_PROBLEM DESCRIPTION_.
Copy exactly, and only, the lines from the line containing "Obchodné podmienky (466, 21)" through the last line of the records below, both included.

Saved entries
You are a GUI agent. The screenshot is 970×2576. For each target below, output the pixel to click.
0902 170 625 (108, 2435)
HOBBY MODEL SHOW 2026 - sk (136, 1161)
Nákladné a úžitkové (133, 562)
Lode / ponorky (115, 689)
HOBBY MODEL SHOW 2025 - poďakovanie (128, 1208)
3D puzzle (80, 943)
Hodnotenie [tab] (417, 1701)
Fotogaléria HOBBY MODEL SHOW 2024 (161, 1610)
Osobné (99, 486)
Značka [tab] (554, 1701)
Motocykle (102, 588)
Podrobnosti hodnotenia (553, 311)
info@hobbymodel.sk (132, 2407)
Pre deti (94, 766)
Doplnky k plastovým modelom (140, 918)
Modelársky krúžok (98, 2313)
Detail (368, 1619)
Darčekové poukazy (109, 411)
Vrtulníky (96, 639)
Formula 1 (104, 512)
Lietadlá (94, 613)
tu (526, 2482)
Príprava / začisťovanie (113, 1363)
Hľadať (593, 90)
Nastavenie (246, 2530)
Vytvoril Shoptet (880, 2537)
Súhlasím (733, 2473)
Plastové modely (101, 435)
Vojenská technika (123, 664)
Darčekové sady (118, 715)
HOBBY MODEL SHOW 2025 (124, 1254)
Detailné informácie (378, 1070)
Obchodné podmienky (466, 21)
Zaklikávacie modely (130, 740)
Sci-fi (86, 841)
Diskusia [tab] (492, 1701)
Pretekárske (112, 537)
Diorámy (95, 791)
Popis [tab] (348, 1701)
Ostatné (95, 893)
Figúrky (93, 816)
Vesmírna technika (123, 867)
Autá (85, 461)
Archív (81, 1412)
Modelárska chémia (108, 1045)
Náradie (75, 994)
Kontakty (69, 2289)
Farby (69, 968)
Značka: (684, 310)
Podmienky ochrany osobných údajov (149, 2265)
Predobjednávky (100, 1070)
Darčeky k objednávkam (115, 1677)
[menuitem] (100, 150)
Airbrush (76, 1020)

_WRITTEN RESPONSE_.
Obchodné podmienky (466, 21)
Zaklikávacie modely (130, 740)
Sci-fi (86, 841)
Diskusia [tab] (492, 1701)
Pretekárske (112, 537)
Diorámy (95, 791)
Popis [tab] (348, 1701)
Ostatné (95, 893)
Figúrky (93, 816)
Vesmírna technika (123, 867)
Autá (85, 461)
Archív (81, 1412)
Modelárska chémia (108, 1045)
Náradie (75, 994)
Kontakty (69, 2289)
Farby (69, 968)
Značka: (684, 310)
Podmienky ochrany osobných údajov (149, 2265)
Predobjednávky (100, 1070)
Darčeky k objednávkam (115, 1677)
[menuitem] (100, 150)
Airbrush (76, 1020)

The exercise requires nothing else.